As we probably all know, the world is not as simple as a reduction to two factors governing the course of all conversations. For example: How does it happen that a person comes to fall on this end or that end of either scale? No doubt a person’s identity is influenced by a wide variety of group affiliations and/or social mores, norms and similar contextual cues which push and pull them into some sort of category, whether left or right, wrong or fixed, up or down, in or out with mainstream groupings. One of the most detailed investigations of the vast complexity and multiplicity woven into the social fabric is the seminal work by Berger and Luckmann titled “The Social Construction of Reality”.
While I would probably be the first to admit the above approach is a huge oversimplification of something as complex as all of human interactions on a global scale, I do feel the time is ripe for us to admit that the way we have approached the issue thus far has been so plagued with falsehoods and downright failures, that we cannot afford ourselves to continue down this path. In an extreme “doomsday” scenario, we might face nuclear war, runaway global warming, etc. all hidden behind “fake news” propaganda spread by robots gone amok. In other words, continuing this way could be tantamount to mass suicide, annihilation of the human race, and perhaps even all life on the planet. Following Pascal, rather than asking ourselves whether there is a meaning to life, I also venture to ask whether we can afford to deny life has any meaning whatsoever — lest we be wrong.

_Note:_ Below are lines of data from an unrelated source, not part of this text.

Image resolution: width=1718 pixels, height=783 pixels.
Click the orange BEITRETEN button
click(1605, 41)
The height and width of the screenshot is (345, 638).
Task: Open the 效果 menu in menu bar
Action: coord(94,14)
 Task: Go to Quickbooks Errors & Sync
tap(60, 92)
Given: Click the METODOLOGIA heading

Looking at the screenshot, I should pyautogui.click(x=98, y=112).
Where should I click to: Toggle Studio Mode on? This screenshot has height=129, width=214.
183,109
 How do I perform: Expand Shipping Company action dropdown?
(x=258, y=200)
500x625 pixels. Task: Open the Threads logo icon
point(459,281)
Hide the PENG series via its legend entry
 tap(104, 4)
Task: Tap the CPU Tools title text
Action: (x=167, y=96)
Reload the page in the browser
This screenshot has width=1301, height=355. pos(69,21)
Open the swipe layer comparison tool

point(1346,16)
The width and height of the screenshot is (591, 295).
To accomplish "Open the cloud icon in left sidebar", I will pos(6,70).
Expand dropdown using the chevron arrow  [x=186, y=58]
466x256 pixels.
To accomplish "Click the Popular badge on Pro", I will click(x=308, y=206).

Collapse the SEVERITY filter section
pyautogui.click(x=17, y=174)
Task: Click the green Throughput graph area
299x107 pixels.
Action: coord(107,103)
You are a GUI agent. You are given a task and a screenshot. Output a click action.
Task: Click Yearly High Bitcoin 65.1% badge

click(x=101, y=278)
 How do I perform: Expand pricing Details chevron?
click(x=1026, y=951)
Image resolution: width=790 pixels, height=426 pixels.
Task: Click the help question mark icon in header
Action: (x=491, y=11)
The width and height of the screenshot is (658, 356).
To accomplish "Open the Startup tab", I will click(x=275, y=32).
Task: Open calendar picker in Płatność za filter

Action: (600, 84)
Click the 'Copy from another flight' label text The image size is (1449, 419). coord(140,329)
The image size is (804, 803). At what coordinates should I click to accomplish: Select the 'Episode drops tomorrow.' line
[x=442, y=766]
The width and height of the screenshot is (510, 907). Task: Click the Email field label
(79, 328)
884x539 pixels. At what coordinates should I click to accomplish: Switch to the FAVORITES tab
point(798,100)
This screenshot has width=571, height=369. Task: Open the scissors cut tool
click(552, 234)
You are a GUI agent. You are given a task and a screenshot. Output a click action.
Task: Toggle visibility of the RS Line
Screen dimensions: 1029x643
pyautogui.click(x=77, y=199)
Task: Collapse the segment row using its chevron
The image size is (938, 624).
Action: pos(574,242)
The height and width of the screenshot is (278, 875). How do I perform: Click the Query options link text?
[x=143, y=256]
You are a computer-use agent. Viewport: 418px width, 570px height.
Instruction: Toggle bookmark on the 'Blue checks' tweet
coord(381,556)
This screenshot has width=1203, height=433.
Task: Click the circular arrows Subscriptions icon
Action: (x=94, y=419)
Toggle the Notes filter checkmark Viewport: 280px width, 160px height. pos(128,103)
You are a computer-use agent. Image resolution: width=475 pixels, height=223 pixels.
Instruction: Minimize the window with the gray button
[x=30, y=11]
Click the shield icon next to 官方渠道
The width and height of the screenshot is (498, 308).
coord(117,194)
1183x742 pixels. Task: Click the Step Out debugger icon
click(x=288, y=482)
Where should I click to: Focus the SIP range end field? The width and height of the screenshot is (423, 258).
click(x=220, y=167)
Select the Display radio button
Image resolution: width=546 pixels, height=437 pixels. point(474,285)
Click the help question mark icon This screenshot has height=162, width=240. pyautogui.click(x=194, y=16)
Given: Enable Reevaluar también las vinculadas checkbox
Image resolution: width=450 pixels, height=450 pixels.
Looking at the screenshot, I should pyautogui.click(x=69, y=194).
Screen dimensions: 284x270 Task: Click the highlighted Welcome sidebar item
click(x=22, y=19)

If I am so sure that failing to act could very well lead to total annihilation, then what do I propose is required to save ourselves from our own demise?
First and foremost, I propose we give up the fantasy of a simplistic true-or-false type binary logic that usually leads to the development of “Weapons of Math Destruction”. That, in my humble opinion, would be a good first step.
What ought to follow next might be a realization that there are infinite directions any discussion might lead (rather than a simplistic “pro” vs. “contra”). I could echo Wittgenstein’s insight that the limits of directions are the limits of our language — and in this age of devotion to ones and zeros, we can perhaps find some solace in the notion of a vocabulary of more than just two cases.
Once we have tested the waters and begun to move forewards toward the vast horizons available to us, we may begin to understand the vast multi-dimensionality of reality — for example including happy events, sad events, dull events, exciting events and many many more possibilities. Some phenomena may be closely linked, other factors may be mutually orthogonal in a wide variety of different ways. Most will probably be neither diametrically opposed nor completely aligned — the interconnections will usually be interwoven in varying degrees, and the resulting complexity will be difficult to grasp simply. Slowly but surely we will again become familiar with the notion of “subject expertise”, which in our current era of brute force machinistic algorithms has become so direly neglected.
If all goes well, we might be able to start wondering again, to experience amazement, to become dazzled with the precious secrets of life and living, to cherish the mysterious and puzzling evidences of fleeting existence, and so on.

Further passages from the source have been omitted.